In a new paper, the researchers propose a solution to a classic energy paradox: How can a magnetic sensor that picks up the magnetic field around it work at all?
The idea comes from the way nature uses electrical charges to create magnetic fields. For example, a coil in a magnet could create a magnetic field if it could be electrically charged. If you placed the wire in the middle of a magnet, it can be charged. A similar mechanism occurs when two magnetic fields are placed near each other. When the coils pick up the field, they cause the magnetic field across the wires in the cable to start moving at a specific speed.
In experiments, the investigators suggest that a current will flow from a charge collector to magnetic field collector, where the energy will flow through the wires, but not the other way — away from the magnetic field. In the presence of an external magnetic field, such as a magnetic field generator, the magnetic field generated on the wire could be dissipated — causing the wires to lose their magnetic properties.

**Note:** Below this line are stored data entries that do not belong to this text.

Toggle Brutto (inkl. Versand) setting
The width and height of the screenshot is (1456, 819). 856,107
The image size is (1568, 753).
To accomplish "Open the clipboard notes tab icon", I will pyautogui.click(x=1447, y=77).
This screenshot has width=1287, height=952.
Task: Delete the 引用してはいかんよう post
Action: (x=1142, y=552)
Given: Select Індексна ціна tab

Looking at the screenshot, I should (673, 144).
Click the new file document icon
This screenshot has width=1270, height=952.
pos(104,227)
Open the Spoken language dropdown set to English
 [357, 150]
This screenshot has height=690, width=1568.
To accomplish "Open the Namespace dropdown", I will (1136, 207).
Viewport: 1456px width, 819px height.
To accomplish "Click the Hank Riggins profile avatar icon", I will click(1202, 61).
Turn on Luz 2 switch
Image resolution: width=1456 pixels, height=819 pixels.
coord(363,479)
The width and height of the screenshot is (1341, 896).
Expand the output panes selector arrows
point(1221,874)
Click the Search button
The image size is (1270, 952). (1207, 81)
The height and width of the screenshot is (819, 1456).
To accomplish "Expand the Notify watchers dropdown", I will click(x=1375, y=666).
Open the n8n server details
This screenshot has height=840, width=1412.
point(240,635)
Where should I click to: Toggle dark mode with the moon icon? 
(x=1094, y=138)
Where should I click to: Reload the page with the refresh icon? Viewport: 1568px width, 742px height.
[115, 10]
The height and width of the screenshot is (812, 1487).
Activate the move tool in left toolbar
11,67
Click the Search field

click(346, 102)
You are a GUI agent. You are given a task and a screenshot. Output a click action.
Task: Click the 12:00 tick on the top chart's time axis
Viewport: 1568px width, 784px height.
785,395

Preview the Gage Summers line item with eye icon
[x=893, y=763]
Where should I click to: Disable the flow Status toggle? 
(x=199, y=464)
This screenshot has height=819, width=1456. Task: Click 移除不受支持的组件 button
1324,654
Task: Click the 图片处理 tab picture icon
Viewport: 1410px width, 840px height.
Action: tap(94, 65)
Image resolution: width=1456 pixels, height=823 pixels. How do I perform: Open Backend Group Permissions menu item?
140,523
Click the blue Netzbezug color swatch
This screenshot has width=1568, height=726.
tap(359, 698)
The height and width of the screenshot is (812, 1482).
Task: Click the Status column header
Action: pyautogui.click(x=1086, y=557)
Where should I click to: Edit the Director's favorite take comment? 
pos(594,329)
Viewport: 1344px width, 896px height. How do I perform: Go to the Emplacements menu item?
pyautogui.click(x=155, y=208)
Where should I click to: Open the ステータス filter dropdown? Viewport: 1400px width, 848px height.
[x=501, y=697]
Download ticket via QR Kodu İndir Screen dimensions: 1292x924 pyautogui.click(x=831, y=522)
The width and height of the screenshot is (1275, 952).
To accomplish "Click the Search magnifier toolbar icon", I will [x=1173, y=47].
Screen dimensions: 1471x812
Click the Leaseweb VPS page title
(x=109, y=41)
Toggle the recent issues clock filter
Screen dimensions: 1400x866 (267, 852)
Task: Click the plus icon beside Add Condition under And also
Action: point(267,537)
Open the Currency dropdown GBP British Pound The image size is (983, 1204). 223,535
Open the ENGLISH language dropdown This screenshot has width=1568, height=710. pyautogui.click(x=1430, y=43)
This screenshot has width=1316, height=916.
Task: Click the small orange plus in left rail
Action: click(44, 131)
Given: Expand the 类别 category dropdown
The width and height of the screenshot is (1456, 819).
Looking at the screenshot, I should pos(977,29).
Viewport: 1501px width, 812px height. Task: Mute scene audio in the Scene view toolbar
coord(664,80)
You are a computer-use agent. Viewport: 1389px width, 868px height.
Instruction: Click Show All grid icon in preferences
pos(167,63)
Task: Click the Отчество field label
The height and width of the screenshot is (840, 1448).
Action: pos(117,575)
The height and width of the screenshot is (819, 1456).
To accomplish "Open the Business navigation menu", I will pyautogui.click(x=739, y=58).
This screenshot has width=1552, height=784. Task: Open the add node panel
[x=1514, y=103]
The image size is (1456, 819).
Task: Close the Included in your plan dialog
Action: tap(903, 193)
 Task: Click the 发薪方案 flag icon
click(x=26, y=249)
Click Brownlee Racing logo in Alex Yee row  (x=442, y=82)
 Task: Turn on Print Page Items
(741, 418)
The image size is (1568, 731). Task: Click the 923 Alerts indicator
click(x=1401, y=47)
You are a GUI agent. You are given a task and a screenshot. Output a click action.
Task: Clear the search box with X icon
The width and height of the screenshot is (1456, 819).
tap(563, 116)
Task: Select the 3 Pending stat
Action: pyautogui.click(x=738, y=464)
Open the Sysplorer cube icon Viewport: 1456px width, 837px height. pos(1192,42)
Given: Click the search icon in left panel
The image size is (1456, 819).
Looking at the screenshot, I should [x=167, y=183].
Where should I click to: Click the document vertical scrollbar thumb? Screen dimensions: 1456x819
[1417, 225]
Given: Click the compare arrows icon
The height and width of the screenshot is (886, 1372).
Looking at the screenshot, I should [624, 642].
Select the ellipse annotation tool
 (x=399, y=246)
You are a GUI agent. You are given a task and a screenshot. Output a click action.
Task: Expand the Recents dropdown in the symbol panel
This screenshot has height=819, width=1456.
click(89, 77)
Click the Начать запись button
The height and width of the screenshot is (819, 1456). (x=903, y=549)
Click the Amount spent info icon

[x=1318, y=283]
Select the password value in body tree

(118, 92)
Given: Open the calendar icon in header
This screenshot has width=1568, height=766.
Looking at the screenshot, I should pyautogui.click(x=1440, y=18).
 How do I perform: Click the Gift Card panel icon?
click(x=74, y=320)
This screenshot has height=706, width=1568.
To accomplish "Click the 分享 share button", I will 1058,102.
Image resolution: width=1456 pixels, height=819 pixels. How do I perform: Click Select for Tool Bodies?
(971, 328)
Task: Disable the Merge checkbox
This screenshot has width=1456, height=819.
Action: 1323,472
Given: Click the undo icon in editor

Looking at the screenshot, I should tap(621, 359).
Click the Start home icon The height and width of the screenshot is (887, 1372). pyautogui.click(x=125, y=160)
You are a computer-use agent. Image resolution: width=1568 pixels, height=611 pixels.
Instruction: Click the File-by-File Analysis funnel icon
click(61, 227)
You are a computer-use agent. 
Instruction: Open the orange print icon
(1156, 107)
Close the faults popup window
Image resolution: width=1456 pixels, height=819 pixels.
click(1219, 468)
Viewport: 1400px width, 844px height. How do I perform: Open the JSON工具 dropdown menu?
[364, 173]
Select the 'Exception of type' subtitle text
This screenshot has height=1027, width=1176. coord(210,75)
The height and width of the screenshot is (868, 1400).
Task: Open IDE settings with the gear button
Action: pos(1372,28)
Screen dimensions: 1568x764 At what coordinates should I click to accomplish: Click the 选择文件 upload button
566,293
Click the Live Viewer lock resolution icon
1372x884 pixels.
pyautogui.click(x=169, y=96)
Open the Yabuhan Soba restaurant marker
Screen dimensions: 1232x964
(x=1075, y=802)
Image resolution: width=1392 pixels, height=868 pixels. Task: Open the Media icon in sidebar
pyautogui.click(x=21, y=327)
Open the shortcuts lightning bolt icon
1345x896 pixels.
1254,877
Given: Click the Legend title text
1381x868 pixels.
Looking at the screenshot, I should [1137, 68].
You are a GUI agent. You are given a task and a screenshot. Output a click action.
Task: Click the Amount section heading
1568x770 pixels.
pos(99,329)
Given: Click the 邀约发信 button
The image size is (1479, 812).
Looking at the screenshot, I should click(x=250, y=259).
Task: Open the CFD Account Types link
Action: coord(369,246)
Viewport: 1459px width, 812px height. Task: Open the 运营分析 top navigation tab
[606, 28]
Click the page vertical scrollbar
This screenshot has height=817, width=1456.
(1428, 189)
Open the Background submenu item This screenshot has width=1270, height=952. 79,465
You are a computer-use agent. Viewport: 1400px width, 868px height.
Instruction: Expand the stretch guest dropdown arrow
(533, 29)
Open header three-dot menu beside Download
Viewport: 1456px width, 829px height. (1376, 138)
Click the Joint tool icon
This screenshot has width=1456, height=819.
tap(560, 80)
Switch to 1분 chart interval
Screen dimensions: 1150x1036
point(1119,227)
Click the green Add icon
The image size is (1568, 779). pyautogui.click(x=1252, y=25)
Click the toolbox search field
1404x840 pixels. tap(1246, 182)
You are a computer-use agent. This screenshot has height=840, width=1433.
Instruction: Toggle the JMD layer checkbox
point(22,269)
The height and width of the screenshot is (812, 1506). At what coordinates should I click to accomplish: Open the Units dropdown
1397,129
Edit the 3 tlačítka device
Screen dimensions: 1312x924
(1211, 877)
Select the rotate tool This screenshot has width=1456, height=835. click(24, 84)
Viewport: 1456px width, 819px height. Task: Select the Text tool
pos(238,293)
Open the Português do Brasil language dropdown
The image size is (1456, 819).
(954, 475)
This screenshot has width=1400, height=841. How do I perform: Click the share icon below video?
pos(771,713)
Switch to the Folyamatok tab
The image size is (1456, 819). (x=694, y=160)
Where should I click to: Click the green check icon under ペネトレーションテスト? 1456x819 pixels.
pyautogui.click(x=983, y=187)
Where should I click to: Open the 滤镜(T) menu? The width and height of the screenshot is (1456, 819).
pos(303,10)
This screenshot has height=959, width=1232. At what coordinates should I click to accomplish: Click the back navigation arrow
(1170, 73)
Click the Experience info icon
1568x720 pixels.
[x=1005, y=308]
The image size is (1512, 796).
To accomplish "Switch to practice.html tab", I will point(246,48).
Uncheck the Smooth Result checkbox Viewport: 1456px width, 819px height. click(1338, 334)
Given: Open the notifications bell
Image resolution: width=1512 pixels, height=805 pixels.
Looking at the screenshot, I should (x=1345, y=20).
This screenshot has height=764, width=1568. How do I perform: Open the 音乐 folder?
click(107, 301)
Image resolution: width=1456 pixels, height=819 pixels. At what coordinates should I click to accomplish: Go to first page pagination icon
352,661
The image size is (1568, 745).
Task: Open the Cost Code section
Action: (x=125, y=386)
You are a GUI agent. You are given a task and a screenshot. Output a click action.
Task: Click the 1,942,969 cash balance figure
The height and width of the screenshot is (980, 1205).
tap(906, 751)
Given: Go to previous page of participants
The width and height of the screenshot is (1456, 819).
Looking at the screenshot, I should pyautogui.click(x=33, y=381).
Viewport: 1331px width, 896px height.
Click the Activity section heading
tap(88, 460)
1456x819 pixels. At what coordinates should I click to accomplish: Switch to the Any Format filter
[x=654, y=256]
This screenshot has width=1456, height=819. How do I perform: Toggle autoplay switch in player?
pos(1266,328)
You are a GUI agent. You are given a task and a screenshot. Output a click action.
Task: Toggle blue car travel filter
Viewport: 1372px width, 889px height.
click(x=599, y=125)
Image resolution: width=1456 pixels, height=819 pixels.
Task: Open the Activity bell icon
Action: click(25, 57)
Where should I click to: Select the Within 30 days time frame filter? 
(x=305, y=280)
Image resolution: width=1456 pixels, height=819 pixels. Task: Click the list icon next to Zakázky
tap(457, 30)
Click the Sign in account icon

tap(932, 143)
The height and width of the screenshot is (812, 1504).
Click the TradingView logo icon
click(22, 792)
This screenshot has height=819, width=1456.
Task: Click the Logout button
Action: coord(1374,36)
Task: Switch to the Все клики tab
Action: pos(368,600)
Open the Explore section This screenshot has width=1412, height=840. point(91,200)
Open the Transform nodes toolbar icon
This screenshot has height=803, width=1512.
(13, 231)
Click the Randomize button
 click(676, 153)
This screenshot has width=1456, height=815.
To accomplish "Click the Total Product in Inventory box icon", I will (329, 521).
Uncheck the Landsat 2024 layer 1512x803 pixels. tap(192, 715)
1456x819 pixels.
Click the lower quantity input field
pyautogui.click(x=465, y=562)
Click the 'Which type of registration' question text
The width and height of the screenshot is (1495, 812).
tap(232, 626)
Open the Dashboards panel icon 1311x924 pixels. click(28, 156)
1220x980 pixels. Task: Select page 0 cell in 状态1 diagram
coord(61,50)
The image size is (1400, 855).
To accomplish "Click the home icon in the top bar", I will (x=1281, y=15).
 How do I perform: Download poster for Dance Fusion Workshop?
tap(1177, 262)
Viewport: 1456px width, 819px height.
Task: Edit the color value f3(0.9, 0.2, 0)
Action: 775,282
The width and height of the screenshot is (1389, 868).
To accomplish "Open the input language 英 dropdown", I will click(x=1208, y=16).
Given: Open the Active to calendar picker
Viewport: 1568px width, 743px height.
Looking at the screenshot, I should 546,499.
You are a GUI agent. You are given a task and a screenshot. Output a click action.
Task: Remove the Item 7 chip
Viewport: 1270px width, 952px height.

The researchers have built a prototype magnet sensor that works in conjunction with an electric motor and an electrical generator to simulate a magnetic field — but, it’s not that simple.
The sensor they’ve built has one end that senses the wire of wires passing underneath it, and another end that senses the magnetic field of the surrounding Earth. When that pair of sensors detects that magnetic field, they cause the motor to move, the generator to turn on and, in theory, provide the desired power to the house. The researchers are confident that the sensor can be built and tested in the near term.
While it might seem obvious that the house would provide power to itself, the researchers note that the magnetic field would start to dissipate if only one or the other end of the wire is exposed to a field. It would also cease to work if the magnetic field is strong enough — a situation that would occur when the sensor is placed near the house and where there is a strong magnetic field at the other end.
In an online version of their paper, the researchers describe their magnet sensor and their results.
The magnet sensor in this concept was built by Dr. Nima Bait, who also co-founded Magnetical Sensors LLC, an engineering and startup company in Irvine, Calif., that seeks to market a product that mimics a natural magnet. Dr. Bait said he is currently working on a proposal to put the sensor through a rigorous testing process.